**Passage**

* START *

If we use geoscience as a component of the ecosystem and use it as either a surrogate for ecosystem or mapping a component of the ecosystem, you have a conceptual basis to spring off into using this type of mapping towards the aims of the second focus.
Gerry was kind enough to mention the display we have up here. We are adopting an approach which is recommended by LOICZ in trying to establish a typology and, essentially, to use advanced algorithms for processing Landsat data to map the coastal zone of Australia. One of the initiatives in the coastal policy that Gerry mentioned is to provide a coastal atlas for Australia which will be a digital updateable thing. So hopefully our initiatives are moving along the tracks mapped out by LOICZ. We would be more than willing to share our experience and gain from any experience of others by comparing approaches.
Professor Bruce Thom: Thanks, Bob. Just to comment briefly on your first point, I am well aware of various attempts to obtain the support and information and assistance of CSIRO and AGSO and others, but the difficulty that I see, particularly from a state and local government perspective is the increasing difficulties that they have in the funding base that they have to place priorities on getting that support. The New South Wales Government looks like it will terminate its agreement with CSIRO to continue the funding there for New South Wales greenhouse scenario information. Certainly, local governments are increasingly under pressure to continue their interest in these areas. So that is where a lot of the difficulties lie. They are the ones who are making the decisions in many cases.
Stephan, did you wish to comment further on this?
Dr Stephan Kempe: Where does the alkalinity in the ocean come from? That is a really interesting question. Here is an example of the alkalinity field of the North Sea. You see in the corner you have high alkalinities. At first we thought it was a river input but, if you extrapolate that to zero salinity, you get too high an alkalinity signal. So I think this is the emanation of the alkalinity produced by sulphate reduction and the bottom sea sediment which are exactly in this corner. That may also apply to any mangrove sediment system where alkalinity is leaking out and thereby replenishing your system.
Then we have what I call an 'alkalinity pump system' which currently only operates to a large scale in the Black Sea, a little bit in the Santa Barbara basin and some other anaerobic basins, where you have sulphate reduction which produces additional alkalinity which in part, due to the iron which extracts some of the HGS, can leak out of this basin, thereby producing alkalinity and pumping it back to the ocean system which has previously been taken out by calcium carbonate formation and therefore, maybe on longer time scales, closing this loop. At this point we do not quite understand the process.
Professor Bruce Thom: Thank you very much. I think we will close this session at this point. If we could be in a position to return to session 3 at half past one after lunch. John Chappell will then take over the chairing role.

* END *

**Provided data**
* START *

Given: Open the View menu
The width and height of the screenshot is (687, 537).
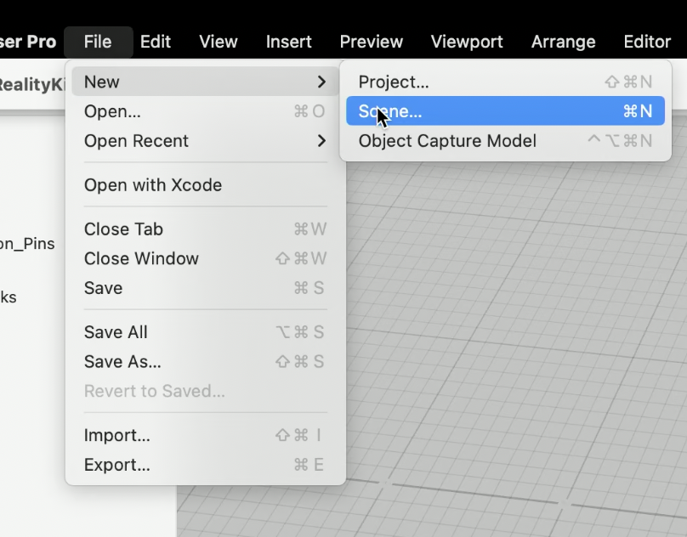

* END *

**Jobs**
1) Decide whether each statement agrees with the discussion transcript: (a) The New South Wales Government looks set to end its agreement with CSIRO. (b) Kempe concluded that the high alkalinities in the North Sea corner come from river input. (c) The alkalinity pump system currently works on a large scale only in the Black Sea. Answer yes or no for each, quoting the deciding words.
2) According to the discussion transcript, who will take over as chair when the session resumes?
3) Please retype the discussion transcript between "Professor Bruce Thom: Thanks, Bob." and "further on this?", inclusive.

**Results for the exercise**
1)
(a) Yes: "The New South Wales Government looks like it will terminate its agreement with CSIRO"
(b) No: "At first we thought it was a river input but, if you extrapolate that to zero salinity, you get too high an alkalinity signal."
(c) Yes: "currently only operates to a large scale in the Black Sea"

2) John Chappell.

3)
Professor Bruce Thom: Thanks, Bob. Just to comment briefly on your first point, I am well aware of various attempts to obtain the support and information and assistance of CSIRO and AGSO and others, but the difficulty that I see, particularly from a state and local government perspective is the increasing difficulties that they have in the funding base that they have to place priorities on getting that support. The New South Wales Government looks like it will terminate its agreement with CSIRO to continue the funding there for New South Wales greenhouse scenario information. Certainly, local governments are increasingly under pressure to continue their interest in these areas. So that is where a lot of the difficulties lie. They are the ones who are making the decisions in many cases.
Stephan, did you wish to comment further on this?